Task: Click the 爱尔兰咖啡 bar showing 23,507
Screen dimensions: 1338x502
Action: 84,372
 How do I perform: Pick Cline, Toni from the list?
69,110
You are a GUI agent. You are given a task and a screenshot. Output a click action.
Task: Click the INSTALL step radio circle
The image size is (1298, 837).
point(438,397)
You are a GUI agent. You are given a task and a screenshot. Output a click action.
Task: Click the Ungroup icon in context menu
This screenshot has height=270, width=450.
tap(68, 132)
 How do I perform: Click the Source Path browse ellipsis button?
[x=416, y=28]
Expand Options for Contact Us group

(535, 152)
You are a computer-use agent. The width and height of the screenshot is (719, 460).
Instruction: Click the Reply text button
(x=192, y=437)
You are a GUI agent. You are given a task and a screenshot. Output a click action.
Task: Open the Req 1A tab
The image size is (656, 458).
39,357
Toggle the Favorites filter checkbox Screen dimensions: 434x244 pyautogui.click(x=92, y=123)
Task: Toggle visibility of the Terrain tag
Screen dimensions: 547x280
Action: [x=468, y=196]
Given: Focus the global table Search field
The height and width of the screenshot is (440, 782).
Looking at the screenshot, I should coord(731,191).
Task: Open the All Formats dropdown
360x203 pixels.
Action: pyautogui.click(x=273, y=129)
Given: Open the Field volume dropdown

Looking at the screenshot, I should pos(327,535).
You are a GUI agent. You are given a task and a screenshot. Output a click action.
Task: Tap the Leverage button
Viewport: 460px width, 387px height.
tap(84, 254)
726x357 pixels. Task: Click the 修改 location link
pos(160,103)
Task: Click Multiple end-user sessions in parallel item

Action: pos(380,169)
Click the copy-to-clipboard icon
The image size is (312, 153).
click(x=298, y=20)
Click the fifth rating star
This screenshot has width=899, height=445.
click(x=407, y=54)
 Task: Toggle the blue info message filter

^^^^

**TASK INSTRUCTIONS:**
The records above are to be repeated exactly, in their entirety.

**ANSWER TO THIS EXERCISE:**
Task: Click the 爱尔兰咖啡 bar showing 23,507
Screen dimensions: 1338x502
Action: 84,372
 How do I perform: Pick Cline, Toni from the list?
69,110
You are a GUI agent. You are given a task and a screenshot. Output a click action.
Task: Click the INSTALL step radio circle
The image size is (1298, 837).
point(438,397)
You are a GUI agent. You are given a task and a screenshot. Output a click action.
Task: Click the Ungroup icon in context menu
This screenshot has height=270, width=450.
tap(68, 132)
 How do I perform: Click the Source Path browse ellipsis button?
[x=416, y=28]
Expand Options for Contact Us group

(535, 152)
You are a computer-use agent. The width and height of the screenshot is (719, 460).
Instruction: Click the Reply text button
(x=192, y=437)
You are a GUI agent. You are given a task and a screenshot. Output a click action.
Task: Open the Req 1A tab
The image size is (656, 458).
39,357
Toggle the Favorites filter checkbox Screen dimensions: 434x244 pyautogui.click(x=92, y=123)
Task: Toggle visibility of the Terrain tag
Screen dimensions: 547x280
Action: [x=468, y=196]
Given: Focus the global table Search field
The height and width of the screenshot is (440, 782).
Looking at the screenshot, I should coord(731,191).
Task: Open the All Formats dropdown
360x203 pixels.
Action: pyautogui.click(x=273, y=129)
Given: Open the Field volume dropdown

Looking at the screenshot, I should pos(327,535).
You are a GUI agent. You are given a task and a screenshot. Output a click action.
Task: Tap the Leverage button
Viewport: 460px width, 387px height.
tap(84, 254)
726x357 pixels. Task: Click the 修改 location link
pos(160,103)
Task: Click Multiple end-user sessions in parallel item

Action: pos(380,169)
Click the copy-to-clipboard icon
The image size is (312, 153).
click(x=298, y=20)
Click the fifth rating star
This screenshot has width=899, height=445.
click(x=407, y=54)
 Task: Toggle the blue info message filter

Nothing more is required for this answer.